By default, the long-lived credentials (access key and secret key) are read from a profile called [identity] and the temporary credentials (access key, secret key, session token) are written to [default]. These are configurable with the --identity-profile and --target-profile flags, or AWS_MFA_IDENTITY_PROFILE and AWS_MFA_TARGET_PROFILE environment variables, respectively.

You can also provide the code from the command line:

$ awsmfa --token-code 123456
Temporary credentials will expire in 5:59:59.746453.

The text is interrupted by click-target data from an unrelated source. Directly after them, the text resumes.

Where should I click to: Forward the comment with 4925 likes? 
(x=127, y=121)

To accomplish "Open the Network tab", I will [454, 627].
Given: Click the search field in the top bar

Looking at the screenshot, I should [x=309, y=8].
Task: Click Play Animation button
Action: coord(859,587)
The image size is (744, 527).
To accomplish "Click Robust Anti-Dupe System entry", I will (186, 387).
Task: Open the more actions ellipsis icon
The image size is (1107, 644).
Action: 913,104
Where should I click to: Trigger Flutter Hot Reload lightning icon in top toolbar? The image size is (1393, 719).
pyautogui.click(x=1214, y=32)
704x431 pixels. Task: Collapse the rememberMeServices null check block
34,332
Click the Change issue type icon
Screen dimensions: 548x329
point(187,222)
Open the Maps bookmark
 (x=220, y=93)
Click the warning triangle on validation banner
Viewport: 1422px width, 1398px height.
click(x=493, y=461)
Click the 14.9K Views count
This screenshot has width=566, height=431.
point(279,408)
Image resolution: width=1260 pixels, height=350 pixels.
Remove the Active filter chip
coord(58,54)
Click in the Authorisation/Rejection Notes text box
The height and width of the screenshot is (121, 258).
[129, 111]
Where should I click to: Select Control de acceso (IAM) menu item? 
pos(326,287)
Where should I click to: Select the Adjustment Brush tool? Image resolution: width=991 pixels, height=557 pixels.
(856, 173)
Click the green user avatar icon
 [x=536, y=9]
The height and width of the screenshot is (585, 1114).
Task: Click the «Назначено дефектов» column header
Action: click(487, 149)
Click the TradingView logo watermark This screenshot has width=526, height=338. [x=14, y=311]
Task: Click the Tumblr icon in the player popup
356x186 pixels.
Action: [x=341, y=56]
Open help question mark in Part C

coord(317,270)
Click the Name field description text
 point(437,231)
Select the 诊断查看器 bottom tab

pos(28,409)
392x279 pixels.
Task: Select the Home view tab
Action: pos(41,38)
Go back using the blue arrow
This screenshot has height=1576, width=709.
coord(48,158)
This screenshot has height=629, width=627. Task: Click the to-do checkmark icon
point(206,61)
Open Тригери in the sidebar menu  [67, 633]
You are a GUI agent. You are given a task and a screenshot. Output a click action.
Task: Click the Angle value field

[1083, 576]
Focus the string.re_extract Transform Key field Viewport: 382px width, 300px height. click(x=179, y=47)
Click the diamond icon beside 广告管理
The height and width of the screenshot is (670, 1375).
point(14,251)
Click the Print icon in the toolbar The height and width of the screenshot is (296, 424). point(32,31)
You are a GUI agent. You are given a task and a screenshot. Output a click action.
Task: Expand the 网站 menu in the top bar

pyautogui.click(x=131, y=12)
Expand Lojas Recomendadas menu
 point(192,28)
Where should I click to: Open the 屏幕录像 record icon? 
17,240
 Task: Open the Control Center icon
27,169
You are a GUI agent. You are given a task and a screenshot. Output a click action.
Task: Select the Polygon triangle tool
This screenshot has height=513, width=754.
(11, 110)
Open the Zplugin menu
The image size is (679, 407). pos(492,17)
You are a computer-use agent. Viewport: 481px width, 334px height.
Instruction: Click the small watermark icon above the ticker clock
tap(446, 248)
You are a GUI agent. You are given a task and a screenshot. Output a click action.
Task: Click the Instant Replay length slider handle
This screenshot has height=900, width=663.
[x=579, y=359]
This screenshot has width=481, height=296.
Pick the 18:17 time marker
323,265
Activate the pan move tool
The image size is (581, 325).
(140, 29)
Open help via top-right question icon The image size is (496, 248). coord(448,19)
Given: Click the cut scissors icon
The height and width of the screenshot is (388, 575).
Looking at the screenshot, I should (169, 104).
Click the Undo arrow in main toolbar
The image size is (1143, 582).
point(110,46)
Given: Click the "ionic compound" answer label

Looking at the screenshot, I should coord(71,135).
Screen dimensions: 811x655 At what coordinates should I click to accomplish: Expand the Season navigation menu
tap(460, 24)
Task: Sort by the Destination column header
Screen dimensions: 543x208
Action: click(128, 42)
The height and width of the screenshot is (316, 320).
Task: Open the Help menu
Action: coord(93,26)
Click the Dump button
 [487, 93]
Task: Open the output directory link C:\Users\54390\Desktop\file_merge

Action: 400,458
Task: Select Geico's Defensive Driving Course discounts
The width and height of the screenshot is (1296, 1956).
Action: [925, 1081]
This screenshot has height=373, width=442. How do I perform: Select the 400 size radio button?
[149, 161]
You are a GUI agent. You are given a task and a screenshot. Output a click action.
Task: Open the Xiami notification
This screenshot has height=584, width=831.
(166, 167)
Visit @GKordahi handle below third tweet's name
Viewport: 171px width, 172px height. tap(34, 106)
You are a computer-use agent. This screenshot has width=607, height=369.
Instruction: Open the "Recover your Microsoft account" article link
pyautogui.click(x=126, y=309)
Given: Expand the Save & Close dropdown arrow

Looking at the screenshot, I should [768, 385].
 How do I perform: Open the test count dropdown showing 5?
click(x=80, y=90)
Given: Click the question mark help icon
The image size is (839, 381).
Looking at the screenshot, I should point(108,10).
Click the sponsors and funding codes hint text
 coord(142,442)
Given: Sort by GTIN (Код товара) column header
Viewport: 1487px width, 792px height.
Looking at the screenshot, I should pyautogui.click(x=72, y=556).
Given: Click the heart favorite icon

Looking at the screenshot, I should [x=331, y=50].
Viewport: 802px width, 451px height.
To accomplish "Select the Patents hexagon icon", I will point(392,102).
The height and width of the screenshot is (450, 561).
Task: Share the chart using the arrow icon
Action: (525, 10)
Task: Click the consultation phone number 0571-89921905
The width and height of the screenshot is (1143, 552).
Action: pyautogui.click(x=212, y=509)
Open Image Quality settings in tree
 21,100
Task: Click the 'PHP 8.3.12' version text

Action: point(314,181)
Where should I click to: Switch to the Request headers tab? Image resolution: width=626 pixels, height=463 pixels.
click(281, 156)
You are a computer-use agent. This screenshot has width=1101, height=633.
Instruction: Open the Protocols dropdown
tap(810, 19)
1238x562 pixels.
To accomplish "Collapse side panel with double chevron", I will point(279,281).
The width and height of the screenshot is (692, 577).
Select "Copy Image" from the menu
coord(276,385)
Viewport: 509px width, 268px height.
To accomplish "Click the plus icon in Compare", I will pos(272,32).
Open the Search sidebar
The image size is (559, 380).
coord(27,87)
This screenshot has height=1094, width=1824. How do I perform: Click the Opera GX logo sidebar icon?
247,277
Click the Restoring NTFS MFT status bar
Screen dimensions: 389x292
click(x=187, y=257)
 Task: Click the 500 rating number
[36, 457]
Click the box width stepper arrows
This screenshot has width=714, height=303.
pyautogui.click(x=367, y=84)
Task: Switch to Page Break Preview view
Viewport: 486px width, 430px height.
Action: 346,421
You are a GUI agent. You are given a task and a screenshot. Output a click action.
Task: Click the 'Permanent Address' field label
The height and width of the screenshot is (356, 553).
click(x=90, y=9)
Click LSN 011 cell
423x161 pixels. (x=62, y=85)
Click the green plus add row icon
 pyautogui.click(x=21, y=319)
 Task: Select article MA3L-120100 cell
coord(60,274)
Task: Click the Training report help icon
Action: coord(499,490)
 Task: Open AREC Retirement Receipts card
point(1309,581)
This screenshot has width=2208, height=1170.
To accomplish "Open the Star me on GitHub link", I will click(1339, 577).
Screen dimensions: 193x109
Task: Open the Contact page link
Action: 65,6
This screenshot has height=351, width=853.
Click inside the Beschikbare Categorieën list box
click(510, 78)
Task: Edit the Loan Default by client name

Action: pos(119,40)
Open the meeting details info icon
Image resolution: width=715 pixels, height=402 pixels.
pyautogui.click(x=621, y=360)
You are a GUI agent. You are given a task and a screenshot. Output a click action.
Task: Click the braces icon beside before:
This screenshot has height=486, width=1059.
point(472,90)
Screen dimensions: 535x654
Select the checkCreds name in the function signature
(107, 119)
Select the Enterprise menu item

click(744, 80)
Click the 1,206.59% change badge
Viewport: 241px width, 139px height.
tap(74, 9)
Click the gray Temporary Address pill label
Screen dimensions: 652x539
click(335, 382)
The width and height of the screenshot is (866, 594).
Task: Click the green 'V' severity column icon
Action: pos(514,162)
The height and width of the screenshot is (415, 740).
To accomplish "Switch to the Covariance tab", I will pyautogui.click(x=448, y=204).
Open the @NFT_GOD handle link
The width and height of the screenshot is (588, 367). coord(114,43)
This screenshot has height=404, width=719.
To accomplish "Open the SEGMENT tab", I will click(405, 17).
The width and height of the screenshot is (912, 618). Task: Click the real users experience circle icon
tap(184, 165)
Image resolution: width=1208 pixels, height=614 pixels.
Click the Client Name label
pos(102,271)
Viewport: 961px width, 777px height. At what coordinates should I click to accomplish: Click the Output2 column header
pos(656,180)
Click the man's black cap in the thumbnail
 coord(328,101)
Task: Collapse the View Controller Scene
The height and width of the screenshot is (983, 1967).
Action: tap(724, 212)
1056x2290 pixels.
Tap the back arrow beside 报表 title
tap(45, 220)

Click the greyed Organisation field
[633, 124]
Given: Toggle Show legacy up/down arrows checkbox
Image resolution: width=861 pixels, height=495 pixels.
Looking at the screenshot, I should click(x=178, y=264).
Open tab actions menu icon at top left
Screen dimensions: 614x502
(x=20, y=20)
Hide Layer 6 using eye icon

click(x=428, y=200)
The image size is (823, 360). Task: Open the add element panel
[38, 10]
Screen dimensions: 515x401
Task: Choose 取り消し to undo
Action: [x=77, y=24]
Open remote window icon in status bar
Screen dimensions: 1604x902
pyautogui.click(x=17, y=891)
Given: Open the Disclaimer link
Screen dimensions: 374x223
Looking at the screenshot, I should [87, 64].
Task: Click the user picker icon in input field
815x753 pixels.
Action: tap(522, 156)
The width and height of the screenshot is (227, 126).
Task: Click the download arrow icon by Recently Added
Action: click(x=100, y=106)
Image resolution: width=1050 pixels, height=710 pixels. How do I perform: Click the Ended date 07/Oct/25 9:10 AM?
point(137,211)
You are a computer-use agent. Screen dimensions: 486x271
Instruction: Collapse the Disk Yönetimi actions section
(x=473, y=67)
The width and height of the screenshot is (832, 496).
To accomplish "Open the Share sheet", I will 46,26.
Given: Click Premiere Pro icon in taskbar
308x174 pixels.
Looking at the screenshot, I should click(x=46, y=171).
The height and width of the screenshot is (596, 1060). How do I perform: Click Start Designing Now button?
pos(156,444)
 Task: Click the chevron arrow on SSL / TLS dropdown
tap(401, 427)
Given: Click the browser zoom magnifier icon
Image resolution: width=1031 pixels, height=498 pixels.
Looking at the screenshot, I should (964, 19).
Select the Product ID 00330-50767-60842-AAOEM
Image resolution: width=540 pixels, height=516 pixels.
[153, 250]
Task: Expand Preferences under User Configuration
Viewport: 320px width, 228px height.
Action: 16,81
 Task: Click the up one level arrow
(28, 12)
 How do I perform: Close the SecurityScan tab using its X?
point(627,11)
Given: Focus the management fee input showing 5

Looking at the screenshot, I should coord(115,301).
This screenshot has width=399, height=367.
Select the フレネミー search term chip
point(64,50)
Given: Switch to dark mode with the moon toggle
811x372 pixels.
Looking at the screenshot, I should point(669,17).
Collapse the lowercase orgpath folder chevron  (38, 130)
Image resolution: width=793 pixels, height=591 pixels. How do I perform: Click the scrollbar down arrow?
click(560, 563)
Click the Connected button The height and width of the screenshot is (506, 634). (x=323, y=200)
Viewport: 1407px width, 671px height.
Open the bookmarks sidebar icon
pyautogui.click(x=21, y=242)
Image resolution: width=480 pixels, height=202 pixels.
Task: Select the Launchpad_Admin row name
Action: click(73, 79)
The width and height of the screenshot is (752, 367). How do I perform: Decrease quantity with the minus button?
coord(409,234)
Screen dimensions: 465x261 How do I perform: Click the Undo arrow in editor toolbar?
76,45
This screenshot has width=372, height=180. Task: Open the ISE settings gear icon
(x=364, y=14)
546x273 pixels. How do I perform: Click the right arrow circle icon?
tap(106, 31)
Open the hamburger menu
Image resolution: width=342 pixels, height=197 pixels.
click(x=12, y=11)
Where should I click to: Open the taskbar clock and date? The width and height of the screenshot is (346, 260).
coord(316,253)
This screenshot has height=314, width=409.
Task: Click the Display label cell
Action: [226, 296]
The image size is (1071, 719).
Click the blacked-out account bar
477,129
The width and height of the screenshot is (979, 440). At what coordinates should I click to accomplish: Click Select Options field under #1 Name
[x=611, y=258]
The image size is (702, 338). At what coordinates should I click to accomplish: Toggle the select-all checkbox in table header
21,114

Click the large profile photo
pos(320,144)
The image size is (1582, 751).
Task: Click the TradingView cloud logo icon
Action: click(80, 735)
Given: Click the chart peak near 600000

Most awsmfa behaviors are controlled by command line flags or environment variables. Run with --help for more details.

$ awsmfa --help
usage: awsmfa [-h] [--version] [--aws-credentials AWS_CREDENTIALS]
              [-d DURATION] [-i IDENTITY_PROFILE]
              [--serial-number SERIAL_NUMBER] [-t TARGET_PROFILE]
              [--role-session-name ROLE_SESSION_NAME] [-c TOKEN_CODE]
              [--rotate-identity-keys]
              [role-to-assume]
...

Skipping MFA

By default, awsmfa sends your MFA token code to AWS when acquiring temporary credentials. This is optional behavior. If you don't want to use MFA, pass -c skip or set the AWS_MFA_TOKEN_CODE environment variable to skip. Example:

$ awsmfa -c skip

Note that the temporary credentials obtained in this way will not satisfy the sts::MultiFactorAuthPresent condition variable.

Role Assumption

awsmfa can also help you with role assumption. If you'd like to assume a role, pass the full ARN of the role as the first parameter to awsmfa. Example:

$ awsmfa arn:aws:iam::123456789012:role/s3access

You can also customize the role session name:

$ awsmfa --role-session-name ingest arn:aws:iam::123456789012:role/s3access

Key Rotation

Rotating your access keys regularly is a good security practice. If your IAM user is allowed to call iam:ListAccessKeys, iam:DeleteAccessKeys, and iam:CreateAccessKey, awsmfa can also automatically rotate your access keys automatically when you acquire temporary credentials. Example:

$ awsmfa --rotate-identity-keys
MFA Token Code:
Temporary credentials will expire in 5:59:59.677774.
Rotating from AKIAIM55UP4UAQDYGNHA to AKIAJCB6F3RJ3GJFIUGQ.
work-eng profile updated.

If you want to rotate your identity keys every time you acquire temporary credentials, you can set the AWS_MFA_ROTATE_IDENTITY_KEYS environment variable. Example:

$ echo AWS_MFA_ROTATE_IDENTITY_KEYS=True >> ~/.bashrc

Setting Environment Variables

Some AWS tools can only read credentials from environment variables (AWS_ACCESS_KEY_ID, AWS_SECRET_ACCESS_KEY, and AWS_SESSION_TOKEN). awsmfa --env will print shell commands to define those variables. Example:

$ awsmfa --env
Enter MFA Code: 123456
Temporary credentials will expire in 5:59:59.945582.
AWS_ACCESS_KEY_ID=ASIAIYM...; export AWS_ACCESS_KEY_ID;
AWS_SECRET_ACCESS_KEY=uyug...; export AWS_SECRET_ACCESS_KEY;
AWS_SESSION_TOKEN=FQoDY...; export AWS_SESSION_TOKEN;
AWS_SECURITY_TOKEN=FQoDY...; export AWS_SECURITY_TOKEN;

The prompt and expiration notice are written to stderr, and the environment variables are written to stdout, so you can also eval the output:

$ eval $(awsmfa --env)
Enter MFA Code: 123456
Temporary credentials will expire in 5:59:59.945582.
$ echo ${AWS_ACCESS_KEY_ID}
ASIA...

Note: both AWS_SESSION_TOKEN (the new standard name for the session token used in multiple SDKs) and AWS_SECURITY_TOKEN (used by older versions of boto) are emitted for backwards compatibility.